======== Texto do documento ========

Como dito alhures, as imunidadesrepresentam uma delimitação negativa da competência tributária. Como a competência tributária representa o ofício de legiferante de criação de tributos, pode-se dizer que a regra imunizante revela-se em elemento de incompetência tributária (SABBAG, 2004, p. 39).

Existem determinados campos de competências nos quais não poderá haver tributação: trata-se de incompetência tributária, delimitadora de zonas de não-tributabilidade.

Repise-se, imunidade é matéria de ordem constitucional, materializando uma dispensa constitucional de pagamento de tributo. Ao passo que a isenção, por sua vez, se materializa em dispensa legal de pagamento de tributo. Assim, a primeira é não-incidência constitucionalmente qualificada. Já a segunda é dispensa legalmente qualificada, estando no campo da incidência tributária.

Com efeito, na isenção a hipótese de incidência ou fato gerador acontece; nascendo, por conseguinte, o liame obrigacional, mas o lançamento do tributo é dispensado. Assim, na imunidade não se há-de falar em relação jurídico-tributária, posto que a regra imunizadora está fora do âmbito da incidência.

Resumindo de maneira bastante didática eis os conceitos dos institutos arrazoados:

Não-incidência é a ausência de subsunção do fato imponível ao conceito descrito na hipótese de incidência tributária, ou seja, o acontecimento fático não corresponde à descrição legal com perfeição: faltam elementos para a tipicidade.

======== Dados fornecidos ========

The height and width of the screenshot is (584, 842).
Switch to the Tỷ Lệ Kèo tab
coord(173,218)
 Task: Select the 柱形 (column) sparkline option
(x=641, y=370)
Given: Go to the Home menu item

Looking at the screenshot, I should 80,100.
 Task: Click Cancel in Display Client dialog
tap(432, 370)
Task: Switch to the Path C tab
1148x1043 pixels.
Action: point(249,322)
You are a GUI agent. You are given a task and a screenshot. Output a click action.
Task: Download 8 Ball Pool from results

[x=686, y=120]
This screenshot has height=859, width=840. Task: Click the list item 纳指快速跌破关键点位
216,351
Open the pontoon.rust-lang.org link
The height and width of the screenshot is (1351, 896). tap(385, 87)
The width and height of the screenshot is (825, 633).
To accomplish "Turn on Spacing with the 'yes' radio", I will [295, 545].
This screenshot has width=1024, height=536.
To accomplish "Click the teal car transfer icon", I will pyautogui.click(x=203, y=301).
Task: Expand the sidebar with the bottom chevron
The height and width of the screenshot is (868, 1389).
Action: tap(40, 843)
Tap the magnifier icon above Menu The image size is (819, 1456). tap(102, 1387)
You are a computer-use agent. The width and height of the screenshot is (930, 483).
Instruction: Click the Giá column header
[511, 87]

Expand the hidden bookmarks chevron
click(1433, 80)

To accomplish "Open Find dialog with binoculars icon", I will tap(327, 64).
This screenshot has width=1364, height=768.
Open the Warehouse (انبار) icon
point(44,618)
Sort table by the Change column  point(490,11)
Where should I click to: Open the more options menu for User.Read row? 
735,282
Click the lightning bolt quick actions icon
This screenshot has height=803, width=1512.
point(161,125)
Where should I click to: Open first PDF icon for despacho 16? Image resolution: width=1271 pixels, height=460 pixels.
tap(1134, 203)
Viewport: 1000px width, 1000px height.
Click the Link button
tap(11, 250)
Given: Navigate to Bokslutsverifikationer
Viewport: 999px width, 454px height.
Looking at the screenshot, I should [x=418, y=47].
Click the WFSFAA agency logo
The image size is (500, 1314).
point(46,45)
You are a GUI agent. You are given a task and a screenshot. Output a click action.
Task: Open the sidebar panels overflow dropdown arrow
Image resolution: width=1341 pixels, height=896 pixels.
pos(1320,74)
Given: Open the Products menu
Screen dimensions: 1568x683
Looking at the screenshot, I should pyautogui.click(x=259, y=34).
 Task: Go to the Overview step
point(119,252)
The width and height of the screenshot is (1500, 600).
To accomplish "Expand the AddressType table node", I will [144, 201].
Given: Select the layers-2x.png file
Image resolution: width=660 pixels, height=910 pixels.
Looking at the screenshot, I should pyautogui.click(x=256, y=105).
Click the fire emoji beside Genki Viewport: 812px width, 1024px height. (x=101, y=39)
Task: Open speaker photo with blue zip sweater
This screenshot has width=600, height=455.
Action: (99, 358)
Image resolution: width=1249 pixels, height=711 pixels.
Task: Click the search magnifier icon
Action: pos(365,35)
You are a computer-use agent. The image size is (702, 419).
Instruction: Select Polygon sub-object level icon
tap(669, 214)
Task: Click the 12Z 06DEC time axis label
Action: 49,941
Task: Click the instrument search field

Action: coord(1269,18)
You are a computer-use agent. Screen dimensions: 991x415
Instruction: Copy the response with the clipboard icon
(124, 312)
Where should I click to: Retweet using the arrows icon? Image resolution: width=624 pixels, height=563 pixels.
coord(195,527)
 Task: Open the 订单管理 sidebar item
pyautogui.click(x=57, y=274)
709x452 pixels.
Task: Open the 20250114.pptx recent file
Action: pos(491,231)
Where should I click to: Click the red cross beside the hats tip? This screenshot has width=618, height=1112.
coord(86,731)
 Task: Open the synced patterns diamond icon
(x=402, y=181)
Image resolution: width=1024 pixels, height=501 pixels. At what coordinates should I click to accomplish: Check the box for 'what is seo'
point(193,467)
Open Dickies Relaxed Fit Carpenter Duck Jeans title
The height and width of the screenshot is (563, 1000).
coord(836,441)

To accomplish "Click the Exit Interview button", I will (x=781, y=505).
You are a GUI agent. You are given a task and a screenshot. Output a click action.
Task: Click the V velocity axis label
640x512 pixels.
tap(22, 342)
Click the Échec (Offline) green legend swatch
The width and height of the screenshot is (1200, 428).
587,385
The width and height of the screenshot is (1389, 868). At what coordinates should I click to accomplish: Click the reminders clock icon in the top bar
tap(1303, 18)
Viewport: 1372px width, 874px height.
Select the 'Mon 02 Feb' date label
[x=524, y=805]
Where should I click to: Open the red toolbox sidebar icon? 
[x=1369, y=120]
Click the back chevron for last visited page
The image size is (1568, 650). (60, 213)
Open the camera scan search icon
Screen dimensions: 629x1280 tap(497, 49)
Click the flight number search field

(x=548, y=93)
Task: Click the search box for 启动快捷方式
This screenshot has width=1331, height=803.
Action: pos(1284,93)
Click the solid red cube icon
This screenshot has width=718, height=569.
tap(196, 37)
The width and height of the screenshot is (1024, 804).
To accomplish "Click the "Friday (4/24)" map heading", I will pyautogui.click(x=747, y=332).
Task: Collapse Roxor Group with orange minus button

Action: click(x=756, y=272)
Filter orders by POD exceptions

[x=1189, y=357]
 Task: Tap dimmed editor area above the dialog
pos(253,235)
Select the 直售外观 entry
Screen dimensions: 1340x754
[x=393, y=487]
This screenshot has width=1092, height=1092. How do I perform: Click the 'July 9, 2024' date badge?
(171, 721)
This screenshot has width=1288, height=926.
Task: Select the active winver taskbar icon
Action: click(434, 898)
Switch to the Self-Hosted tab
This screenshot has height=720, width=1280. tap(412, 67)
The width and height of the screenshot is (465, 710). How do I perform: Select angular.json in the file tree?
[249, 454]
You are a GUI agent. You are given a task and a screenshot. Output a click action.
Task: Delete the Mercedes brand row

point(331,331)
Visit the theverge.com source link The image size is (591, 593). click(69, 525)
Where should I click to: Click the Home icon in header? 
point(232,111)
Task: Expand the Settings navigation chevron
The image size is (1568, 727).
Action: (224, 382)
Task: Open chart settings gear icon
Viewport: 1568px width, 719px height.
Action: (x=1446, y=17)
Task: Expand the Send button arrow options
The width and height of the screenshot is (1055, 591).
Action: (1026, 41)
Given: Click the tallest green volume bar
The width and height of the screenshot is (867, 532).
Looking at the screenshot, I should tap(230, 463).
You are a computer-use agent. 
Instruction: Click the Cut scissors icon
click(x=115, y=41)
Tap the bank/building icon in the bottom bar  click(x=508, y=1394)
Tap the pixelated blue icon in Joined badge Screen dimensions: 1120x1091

========

Suas tarefas
a. No texto sobre imunidade tributária, em que se materializa a isenção?
b. Extraia do texto sobre imunidade tributária o trecho que se inicia nas palavras contendo "Como dito alhures, as" e se encerra em "zonas de não-tributabilidade.".
O material não tem nenhum papel no que se pede aqui.

Respostas por tarefa
a. A isenção se materializa em dispensa legal de pagamento de tributo.

b.
Como dito alhures, as imunidadesrepresentam uma delimitação negativa da competência tributária. Como a competência tributária representa o ofício de legiferante de criação de tributos, pode-se dizer que a regra imunizante revela-se em elemento de incompetência tributária (SABBAG, 2004, p. 39).

Existem determinados campos de competências nos quais não poderá haver tributação: trata-se de incompetência tributária, delimitadora de zonas de não-tributabilidade.